Di fronte allo sovrabbondanza di dichiarazioni di esperti, Aldo Grasso ha scritto sul “Corriere”: “in tv succede l’imponderabile: eccessi di narcisismo, scontri verbali, sopravvalutazioni del fenomeno, sottovalutazioni del medesimo, lunghissimi dibattiti nei talk show invece di essere nei luoghi di lavoro , una sorta di pandemia di presenzialismo…. Stiamo vivendo il periodo dei virologi, degli epidemiologi, degli infettivologi. Il coronavirus li ha mesi al centro della scena. E loro, con tutto rispetto, un po’ se ne compiacciono”.
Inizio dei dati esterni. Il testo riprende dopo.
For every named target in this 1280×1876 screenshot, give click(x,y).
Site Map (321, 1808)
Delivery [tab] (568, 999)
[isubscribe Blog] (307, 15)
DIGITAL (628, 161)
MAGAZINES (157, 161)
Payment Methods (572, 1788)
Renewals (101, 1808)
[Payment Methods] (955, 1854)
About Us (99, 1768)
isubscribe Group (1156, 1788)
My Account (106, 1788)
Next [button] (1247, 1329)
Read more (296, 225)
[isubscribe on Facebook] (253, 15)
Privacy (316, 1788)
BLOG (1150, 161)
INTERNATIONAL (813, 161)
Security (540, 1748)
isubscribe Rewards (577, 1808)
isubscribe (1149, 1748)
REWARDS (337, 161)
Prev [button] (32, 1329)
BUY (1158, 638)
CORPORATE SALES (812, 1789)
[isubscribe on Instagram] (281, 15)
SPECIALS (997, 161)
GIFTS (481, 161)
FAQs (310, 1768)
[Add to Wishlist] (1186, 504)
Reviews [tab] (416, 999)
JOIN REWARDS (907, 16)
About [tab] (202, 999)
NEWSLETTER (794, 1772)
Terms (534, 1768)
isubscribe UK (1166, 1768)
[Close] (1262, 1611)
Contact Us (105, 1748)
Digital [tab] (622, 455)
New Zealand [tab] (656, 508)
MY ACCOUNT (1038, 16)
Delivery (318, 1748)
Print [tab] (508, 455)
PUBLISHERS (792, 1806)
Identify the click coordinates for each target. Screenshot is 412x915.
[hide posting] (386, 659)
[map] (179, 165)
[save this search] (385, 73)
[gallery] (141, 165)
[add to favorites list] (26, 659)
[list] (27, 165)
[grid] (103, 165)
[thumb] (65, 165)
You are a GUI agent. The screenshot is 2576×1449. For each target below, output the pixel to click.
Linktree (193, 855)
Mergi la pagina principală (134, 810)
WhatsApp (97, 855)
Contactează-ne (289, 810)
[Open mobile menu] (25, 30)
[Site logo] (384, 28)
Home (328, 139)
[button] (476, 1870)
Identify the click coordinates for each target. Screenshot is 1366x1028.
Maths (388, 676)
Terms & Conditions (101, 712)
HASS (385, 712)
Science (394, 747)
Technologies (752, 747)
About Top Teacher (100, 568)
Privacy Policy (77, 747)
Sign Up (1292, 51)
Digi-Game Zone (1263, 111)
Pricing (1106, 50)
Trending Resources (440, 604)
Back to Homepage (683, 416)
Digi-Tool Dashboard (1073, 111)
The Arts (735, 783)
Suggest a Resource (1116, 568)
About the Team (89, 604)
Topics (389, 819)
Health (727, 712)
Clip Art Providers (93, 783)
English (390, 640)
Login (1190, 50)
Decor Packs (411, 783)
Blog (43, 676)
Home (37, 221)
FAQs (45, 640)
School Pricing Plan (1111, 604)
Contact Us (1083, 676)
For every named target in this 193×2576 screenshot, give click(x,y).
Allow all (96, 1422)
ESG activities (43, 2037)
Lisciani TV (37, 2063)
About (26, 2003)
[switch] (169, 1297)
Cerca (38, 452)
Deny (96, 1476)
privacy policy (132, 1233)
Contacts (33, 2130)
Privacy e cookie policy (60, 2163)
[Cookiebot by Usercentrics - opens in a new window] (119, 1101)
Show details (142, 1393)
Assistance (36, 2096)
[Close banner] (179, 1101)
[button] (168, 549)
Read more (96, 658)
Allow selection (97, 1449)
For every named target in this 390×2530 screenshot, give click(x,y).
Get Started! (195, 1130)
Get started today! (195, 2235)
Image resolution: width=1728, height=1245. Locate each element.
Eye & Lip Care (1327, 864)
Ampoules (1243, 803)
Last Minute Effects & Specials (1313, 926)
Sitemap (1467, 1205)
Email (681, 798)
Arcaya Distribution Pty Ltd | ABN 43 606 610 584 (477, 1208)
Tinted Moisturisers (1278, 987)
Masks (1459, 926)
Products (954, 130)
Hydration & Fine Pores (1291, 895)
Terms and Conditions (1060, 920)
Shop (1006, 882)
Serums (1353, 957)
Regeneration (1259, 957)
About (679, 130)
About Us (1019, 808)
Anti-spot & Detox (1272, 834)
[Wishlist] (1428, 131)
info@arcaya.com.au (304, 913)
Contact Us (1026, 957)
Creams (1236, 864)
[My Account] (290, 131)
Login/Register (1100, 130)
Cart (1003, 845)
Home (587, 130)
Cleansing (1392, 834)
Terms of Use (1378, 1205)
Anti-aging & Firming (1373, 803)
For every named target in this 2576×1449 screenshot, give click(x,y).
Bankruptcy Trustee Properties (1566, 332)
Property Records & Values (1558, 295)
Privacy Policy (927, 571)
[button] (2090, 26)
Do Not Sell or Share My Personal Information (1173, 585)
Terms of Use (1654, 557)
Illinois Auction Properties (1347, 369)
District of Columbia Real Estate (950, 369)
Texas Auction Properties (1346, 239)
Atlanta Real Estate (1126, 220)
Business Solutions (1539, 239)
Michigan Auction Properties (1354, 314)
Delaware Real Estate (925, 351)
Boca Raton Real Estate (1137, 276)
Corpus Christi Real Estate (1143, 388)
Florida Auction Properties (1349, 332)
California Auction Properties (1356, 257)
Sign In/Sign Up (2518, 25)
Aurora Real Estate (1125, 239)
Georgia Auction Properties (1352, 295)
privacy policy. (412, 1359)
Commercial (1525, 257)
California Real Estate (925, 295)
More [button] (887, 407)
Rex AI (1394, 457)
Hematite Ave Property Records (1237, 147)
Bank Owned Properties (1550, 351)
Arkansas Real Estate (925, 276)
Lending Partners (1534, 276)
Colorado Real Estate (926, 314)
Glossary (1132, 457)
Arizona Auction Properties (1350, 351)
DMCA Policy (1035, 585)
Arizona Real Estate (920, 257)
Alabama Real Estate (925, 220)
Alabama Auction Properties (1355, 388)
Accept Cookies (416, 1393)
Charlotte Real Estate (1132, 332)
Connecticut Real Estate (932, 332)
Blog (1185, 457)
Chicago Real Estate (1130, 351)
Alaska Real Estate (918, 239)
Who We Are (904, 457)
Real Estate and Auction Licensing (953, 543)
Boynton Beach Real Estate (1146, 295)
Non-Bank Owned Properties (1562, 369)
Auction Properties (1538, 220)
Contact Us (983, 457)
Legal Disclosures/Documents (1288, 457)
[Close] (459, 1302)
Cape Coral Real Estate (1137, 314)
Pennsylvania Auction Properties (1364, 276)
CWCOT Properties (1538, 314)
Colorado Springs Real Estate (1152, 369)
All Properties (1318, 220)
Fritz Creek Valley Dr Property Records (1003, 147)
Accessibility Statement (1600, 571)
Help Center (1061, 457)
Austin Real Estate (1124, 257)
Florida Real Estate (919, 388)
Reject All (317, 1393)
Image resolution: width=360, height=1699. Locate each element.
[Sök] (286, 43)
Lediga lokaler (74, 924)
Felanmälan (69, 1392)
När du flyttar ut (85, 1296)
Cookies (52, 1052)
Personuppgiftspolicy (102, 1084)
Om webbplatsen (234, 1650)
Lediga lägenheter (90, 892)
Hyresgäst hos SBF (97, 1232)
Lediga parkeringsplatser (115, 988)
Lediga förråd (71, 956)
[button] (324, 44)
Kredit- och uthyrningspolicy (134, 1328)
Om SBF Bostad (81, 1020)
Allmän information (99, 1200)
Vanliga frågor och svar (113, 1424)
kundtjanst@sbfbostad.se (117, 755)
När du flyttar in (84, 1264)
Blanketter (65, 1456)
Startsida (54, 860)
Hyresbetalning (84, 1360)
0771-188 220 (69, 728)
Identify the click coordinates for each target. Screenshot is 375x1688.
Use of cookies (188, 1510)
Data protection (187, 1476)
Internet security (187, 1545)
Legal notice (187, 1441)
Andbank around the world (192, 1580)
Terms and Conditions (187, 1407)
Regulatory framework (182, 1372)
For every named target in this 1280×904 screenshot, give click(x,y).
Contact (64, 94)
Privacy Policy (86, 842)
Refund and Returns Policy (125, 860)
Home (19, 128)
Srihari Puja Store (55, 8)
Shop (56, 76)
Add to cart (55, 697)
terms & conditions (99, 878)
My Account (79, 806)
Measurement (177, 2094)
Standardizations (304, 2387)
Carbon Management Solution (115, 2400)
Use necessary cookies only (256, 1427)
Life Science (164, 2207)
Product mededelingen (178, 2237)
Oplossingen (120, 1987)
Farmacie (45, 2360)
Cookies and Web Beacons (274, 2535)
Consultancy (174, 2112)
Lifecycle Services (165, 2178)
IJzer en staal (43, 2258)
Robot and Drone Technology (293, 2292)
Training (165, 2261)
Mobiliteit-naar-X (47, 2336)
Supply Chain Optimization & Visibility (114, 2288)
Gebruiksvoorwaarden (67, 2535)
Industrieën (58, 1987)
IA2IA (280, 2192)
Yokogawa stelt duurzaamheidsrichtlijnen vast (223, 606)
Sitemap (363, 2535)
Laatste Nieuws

Lasciamo poi stare la serie di dichiarazioni dei consulenti a Palazzo Chigi, alla Protezione civile, ecc.. E per favore, capisco che bisogna evitare la socialità, gli assembramenti, e dunque possiamo andare nei musei e luoghi di cultura, nei bar, nei pub, nei ristoranti a condizione che “i visitatori o i clienti devono poter rispettare la distanza di almeno un metro fra di loro”, ma, su tram, metropolitana, treno ed aereo, che facciamo? Un metro di distanza tra un passeggero e l’altro, sull’aereo? Per fortuna che gli italiani, pur di non essere maleducati e tenere a distanza gli incoscienti che ti stanno appiccicati a meno di un metro, non prendono più né aerei, né treni, né altri mezzi pubblici.
Ma vi rendete conto che, per giorni, alcuni pensavano di fare le partite di calcio a porte aperte, mentre le scuole erano chiuse?
Occorre aiutare tutti a capire la situazione, non bastano le tabelline con la fredda e arida contabilità dei morti e feriti. Bisogna spiegare le patologie e l’età dei deceduti; significa spiegare se i trattamenti di terapia intensiva sono dovuti solo al coronavirus o ad altre malattie concomitanti, e indicare le caratteristiche dei pazienti. Queste specifiche valgono anche per quelli ricoverati “con sintomi”, quelli in isolamento domiciliare e quelli guariti. Stiamo parlando di un migliaio di dati, facili da raccogliere.
Parlare dopo aver preso le decisioni e con dati alla mano, per evitare una informazione generica, che rischia di creare allarmismo, sfiducia, diffidenza, scetticismo o addirittura riserve aperte sulle misure indicate dalle autorità. L’autorevolezza si conquista con la responsabilità, non con le apparizioni mediatiche.